[Collected data entries]
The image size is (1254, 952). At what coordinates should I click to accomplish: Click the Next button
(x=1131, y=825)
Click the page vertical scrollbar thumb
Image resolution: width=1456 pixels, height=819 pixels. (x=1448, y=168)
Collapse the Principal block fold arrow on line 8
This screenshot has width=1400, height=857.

▸ **How to complete this task**
Using the data above, repeat every line exactly.

▸ **Solution below**
The image size is (1254, 952). At what coordinates should I click to accomplish: Click the Next button
(x=1131, y=825)
Click the page vertical scrollbar thumb
Image resolution: width=1456 pixels, height=819 pixels. (x=1448, y=168)
Collapse the Principal block fold arrow on line 8
This screenshot has width=1400, height=857.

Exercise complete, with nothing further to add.